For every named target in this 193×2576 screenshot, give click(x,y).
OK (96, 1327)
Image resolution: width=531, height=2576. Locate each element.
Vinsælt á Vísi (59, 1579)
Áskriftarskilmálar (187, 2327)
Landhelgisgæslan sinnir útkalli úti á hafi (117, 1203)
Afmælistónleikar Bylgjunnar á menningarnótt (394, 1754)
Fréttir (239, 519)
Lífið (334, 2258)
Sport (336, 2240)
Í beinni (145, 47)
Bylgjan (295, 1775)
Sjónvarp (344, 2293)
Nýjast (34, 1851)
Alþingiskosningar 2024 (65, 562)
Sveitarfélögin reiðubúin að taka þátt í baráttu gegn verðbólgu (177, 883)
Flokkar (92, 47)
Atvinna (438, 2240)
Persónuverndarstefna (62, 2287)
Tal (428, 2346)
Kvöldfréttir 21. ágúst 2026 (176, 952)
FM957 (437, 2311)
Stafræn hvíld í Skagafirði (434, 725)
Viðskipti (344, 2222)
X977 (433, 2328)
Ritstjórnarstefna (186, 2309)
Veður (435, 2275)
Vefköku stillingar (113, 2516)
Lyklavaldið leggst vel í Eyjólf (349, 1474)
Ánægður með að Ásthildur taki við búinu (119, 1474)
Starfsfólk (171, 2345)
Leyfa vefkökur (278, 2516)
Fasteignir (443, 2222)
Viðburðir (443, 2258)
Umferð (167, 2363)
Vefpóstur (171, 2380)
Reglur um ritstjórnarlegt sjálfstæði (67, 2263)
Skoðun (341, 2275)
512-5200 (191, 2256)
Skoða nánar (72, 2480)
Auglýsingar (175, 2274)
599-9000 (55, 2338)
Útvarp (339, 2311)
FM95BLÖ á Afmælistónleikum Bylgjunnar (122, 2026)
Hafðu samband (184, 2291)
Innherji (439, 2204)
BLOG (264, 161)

--

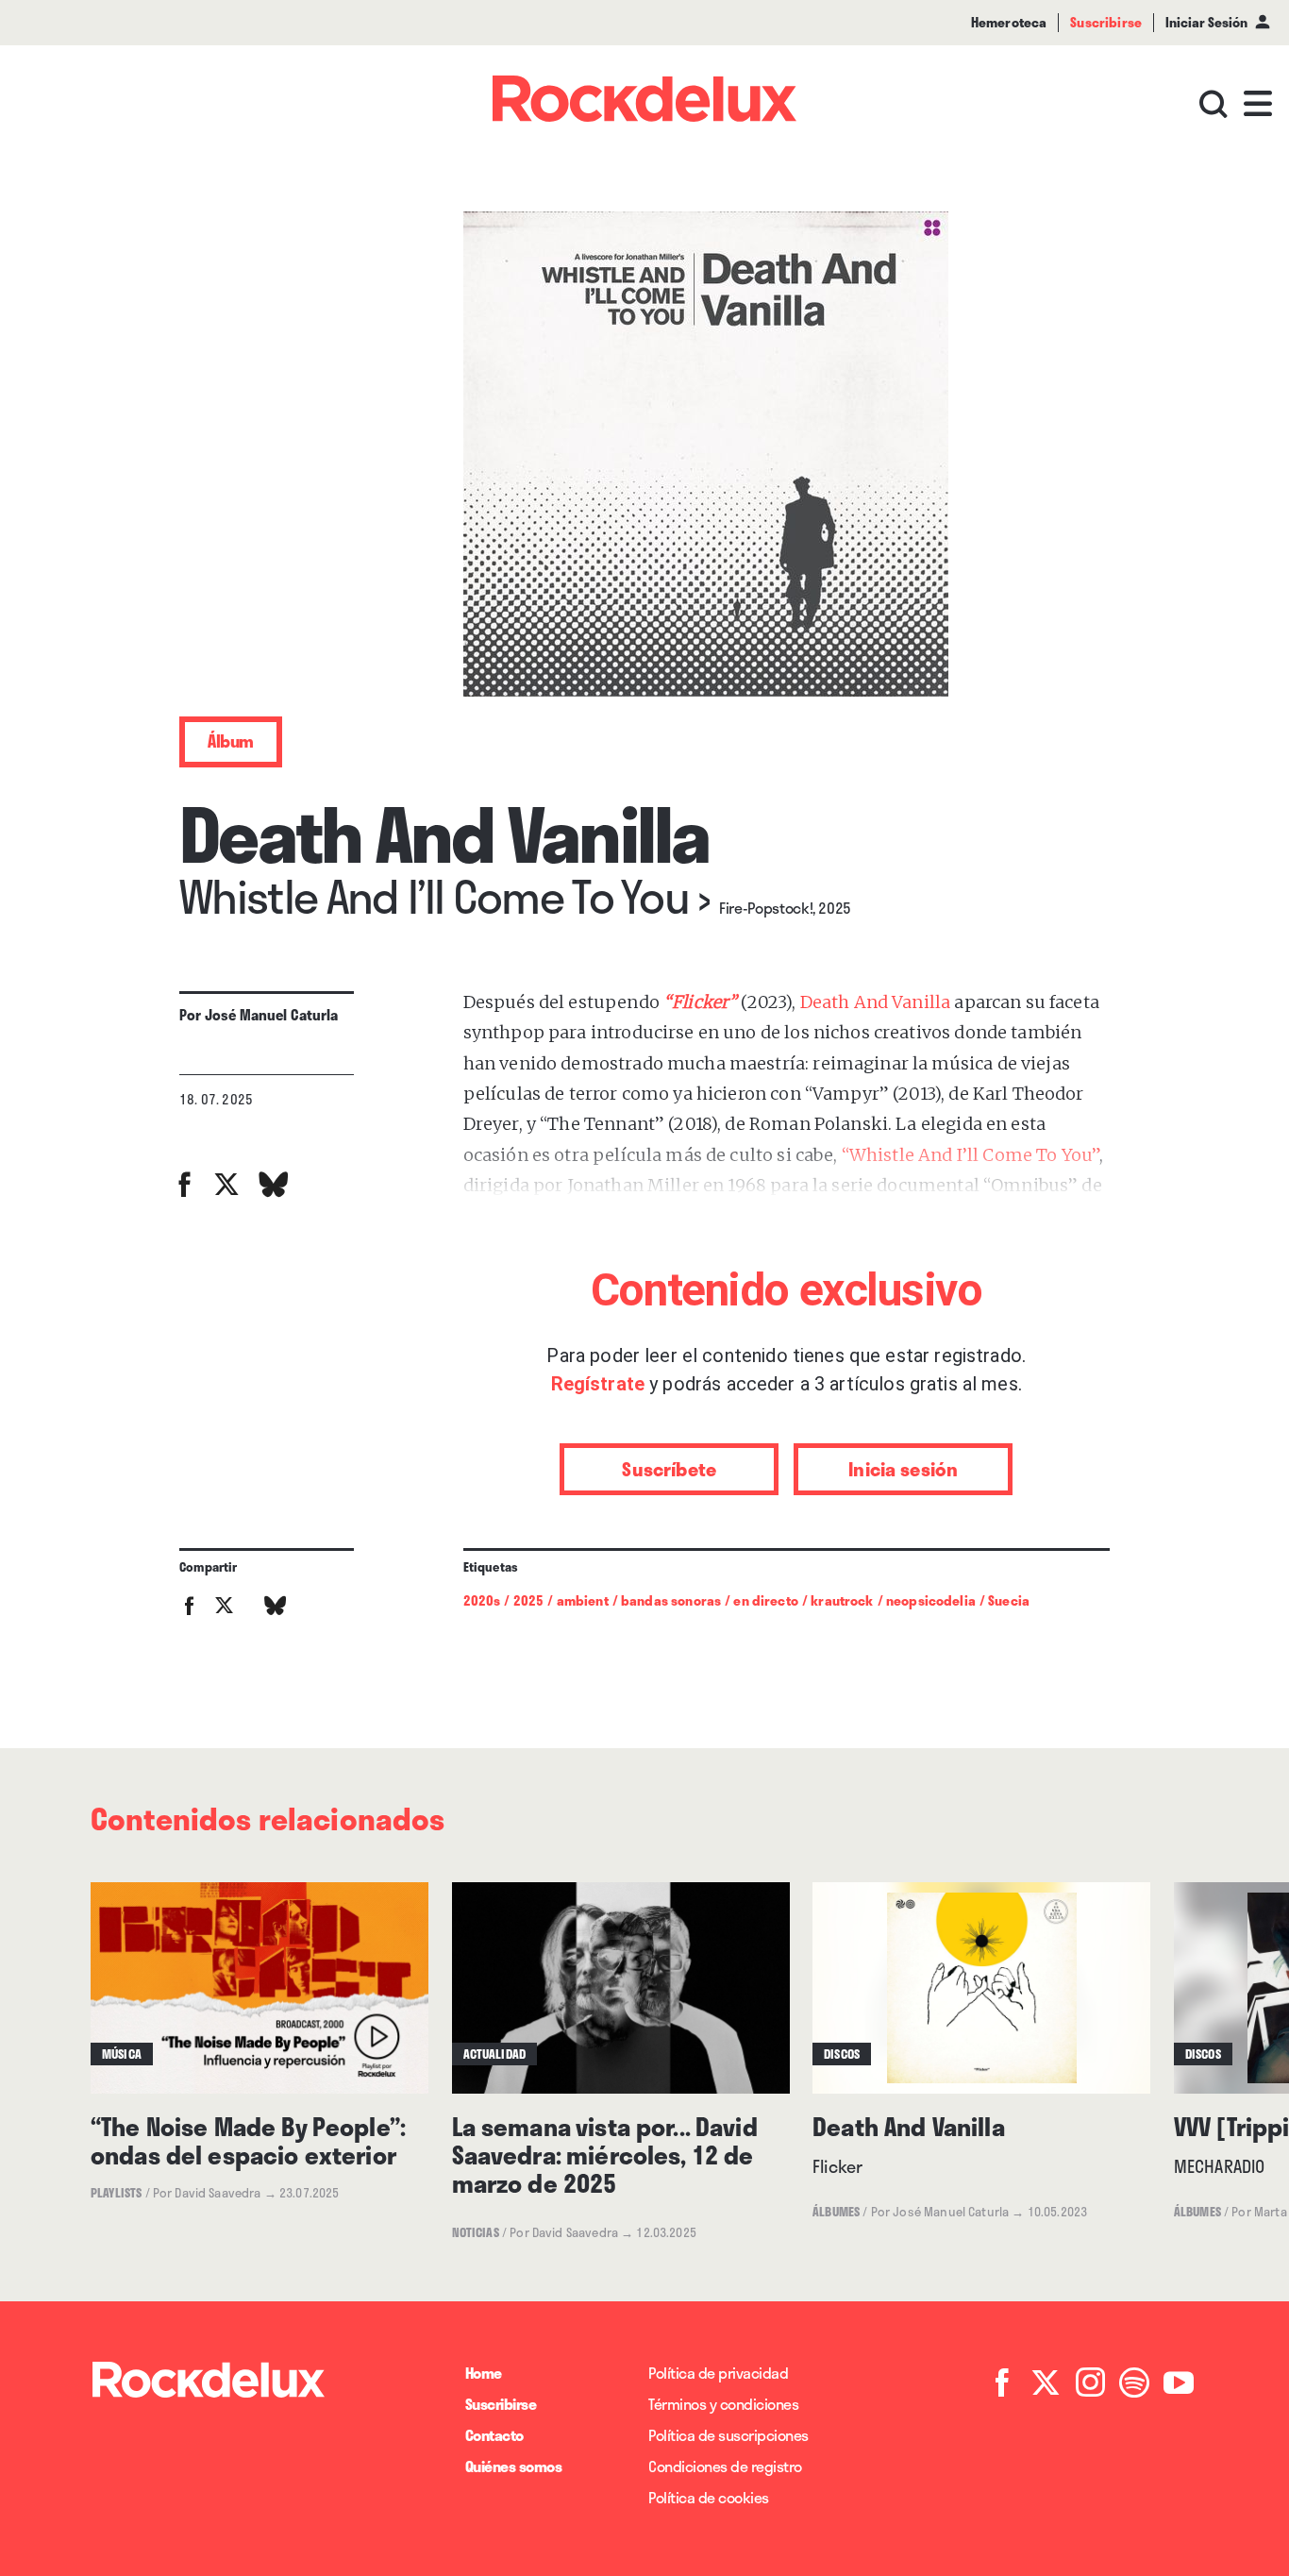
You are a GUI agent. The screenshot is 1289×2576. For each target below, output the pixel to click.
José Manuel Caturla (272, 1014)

_Exercise instructions_
Using the records above, copy word for word the line with "Veður (435, 2275)", the line with "BLOG (264, 161)", and every line between them.

_Answer to the exercise_
Veður (435, 2275)
Vefköku stillingar (113, 2516)
Lyklavaldið leggst vel í Eyjólf (349, 1474)
Ánægður með að Ásthildur taki við búinu (119, 1474)
Starfsfólk (171, 2345)
Leyfa vefkökur (278, 2516)
Fasteignir (443, 2222)
Viðburðir (443, 2258)
Umferð (167, 2363)
Vefpóstur (171, 2380)
Reglur um ritstjórnarlegt sjálfstæði (67, 2263)
Skoðun (341, 2275)
512-5200 (191, 2256)
Skoða nánar (72, 2480)
Auglýsingar (175, 2274)
599-9000 (55, 2338)
Útvarp (339, 2311)
FM95BLÖ á Afmælistónleikum Bylgjunnar (122, 2026)
Hafðu samband (184, 2291)
Innherji (439, 2204)
BLOG (264, 161)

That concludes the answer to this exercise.